Insurance: FirstMerit, Agency Team Up On Commercial Policies

FirstMerit Corp. of Akron, Ohio, is getting into commercial insurance through a joint venture with a large independent insurance agency.

FirstMerit has teamed up with James B. Oswald Co. of Cleveland to create FirstMerit Commercial Insurance Agency. The agency will market commercial property and casualty, employee benefits, and health insurance to the more than 35,000 business customers of the bank.

This is not FirstMerit's first venture into insurance. The $9.2 billion- asset bank sells viaticals-a form of life insurance-and has a shell of an agency through a bank it bought.

But it is the banking company's first shot at a broader insurance effort.

FirstMerit will steer clear of an extensive personal insurance program, said Felice L. Larmer, chairman of FirstMerit Securities.

"I didn't want to jump into the personal lines business because I didn't want to build it and I didn't want to buy it," said Ms. Larmer, who has worked in KeyCorp's insurance management group. "But I did realize that I had a strong community lending department."

To take advantage of that, Ms. Larmer looked for an agency with the experience to serve commercial insurance accounts. Oswald had the track record plus a commitment to working with banks, she said. The agency had proven that by hiring a banker to run its Oswald Financial Inc. unit, Ms. Larmer said.

The banker, Steven Kinner, also worked at KeyCorp; he left in 1997 after a 20-year tenure.

That background helped open some doors with commercial lenders, Ms. Larmer said.

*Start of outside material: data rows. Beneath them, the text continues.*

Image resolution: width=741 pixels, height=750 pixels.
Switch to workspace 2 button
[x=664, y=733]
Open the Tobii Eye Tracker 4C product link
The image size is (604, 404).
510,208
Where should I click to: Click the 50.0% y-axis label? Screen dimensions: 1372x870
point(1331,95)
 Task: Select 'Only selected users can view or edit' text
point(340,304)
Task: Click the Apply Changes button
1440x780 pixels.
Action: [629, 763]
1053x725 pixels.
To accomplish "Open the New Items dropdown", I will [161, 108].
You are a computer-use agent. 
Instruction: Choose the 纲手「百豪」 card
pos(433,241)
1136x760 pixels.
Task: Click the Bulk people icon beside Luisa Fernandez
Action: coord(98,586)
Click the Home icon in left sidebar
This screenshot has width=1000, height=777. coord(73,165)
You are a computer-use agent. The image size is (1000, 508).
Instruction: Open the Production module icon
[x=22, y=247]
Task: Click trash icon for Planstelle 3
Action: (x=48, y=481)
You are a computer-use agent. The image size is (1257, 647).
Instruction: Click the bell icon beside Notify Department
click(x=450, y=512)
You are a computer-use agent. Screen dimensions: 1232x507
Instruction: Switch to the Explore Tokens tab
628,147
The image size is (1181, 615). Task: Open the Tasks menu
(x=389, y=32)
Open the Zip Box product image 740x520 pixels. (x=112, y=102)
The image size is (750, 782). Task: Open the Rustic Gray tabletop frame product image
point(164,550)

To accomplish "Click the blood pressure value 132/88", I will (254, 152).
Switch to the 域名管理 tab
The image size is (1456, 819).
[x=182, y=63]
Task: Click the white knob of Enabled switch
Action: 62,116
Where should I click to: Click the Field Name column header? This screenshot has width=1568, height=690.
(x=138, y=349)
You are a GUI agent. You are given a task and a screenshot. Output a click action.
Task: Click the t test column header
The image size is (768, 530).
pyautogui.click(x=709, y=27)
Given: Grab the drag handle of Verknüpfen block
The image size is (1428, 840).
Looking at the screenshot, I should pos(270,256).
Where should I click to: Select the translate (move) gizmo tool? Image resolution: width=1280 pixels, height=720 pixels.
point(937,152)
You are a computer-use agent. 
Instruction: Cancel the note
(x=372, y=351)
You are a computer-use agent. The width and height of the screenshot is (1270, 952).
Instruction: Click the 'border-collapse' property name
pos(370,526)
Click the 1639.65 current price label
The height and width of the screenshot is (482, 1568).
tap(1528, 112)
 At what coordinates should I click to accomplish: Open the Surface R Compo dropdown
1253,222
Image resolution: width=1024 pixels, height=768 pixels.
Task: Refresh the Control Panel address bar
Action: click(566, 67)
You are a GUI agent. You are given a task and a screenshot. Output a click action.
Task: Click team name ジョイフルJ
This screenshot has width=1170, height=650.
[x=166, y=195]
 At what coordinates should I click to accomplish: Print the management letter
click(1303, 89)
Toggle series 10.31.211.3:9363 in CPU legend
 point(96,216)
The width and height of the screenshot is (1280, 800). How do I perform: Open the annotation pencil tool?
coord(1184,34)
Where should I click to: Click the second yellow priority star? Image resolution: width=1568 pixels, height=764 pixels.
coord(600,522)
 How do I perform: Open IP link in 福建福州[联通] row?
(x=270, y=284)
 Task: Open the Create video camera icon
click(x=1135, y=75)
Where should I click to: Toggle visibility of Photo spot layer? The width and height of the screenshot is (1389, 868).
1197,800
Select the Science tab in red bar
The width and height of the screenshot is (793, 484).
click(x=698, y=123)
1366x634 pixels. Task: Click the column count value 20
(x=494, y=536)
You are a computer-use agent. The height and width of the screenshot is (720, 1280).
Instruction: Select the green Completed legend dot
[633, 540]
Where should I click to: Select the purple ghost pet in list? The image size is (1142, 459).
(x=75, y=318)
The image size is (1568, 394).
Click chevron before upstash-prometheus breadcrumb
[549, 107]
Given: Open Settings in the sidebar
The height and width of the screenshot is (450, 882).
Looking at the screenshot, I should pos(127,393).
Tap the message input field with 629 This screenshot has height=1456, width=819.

"I worked closely with Oswald and we went in with a presentation that sounded like bankers," she said. "The lenders are actually encouraged - and commercial lenders tend to be territorial."

Both Ms. Larmer and Mr. Kinner said it is too early to judge the results of the initiative, which has been under way for about a month. But Mr. Kinner said the first agent dedicated to the effort was given 14 contacts by the bank's commercial lenders. Eleven of those business executives agreed to meet with the agent, Mr. Kinner said.

The agency plans to add two agents within 60 days and another two when the program is fully up and running, he said. Agents, who are trained to make no-pressure sales calls, will call on customers with bankers and work through referrals. The effort will also be publicized through an existing bank newsletter and statement stuffers, Mr. Kinner said.

For now, FirstMerit is only testing the program in the Cleveland area. Ms. Larmer said she'll judge the new program on two counts: "If lenders are retaining accounts and adding another service for customers and (if) I want to make some money at it."

With the low overhead the initiative will be profitable, she said. But she declined to discuss revenue expectations until studying the pilot program's results.

"We both realize that it takes a three- to five-year range to develop a significant revenue flow," Mr. Kinner said.

Oswald has two other bank partners that Mr. Kinner declined to name.

He said the company, which has offices in Cleveland and Fort Myers, Fla., is looking to bring its expertise in both commercial and personal lines to banks that have about $1 billion to $10 billion of assets.

Smaller banks can sell insurance but also generate modest revenues, he said.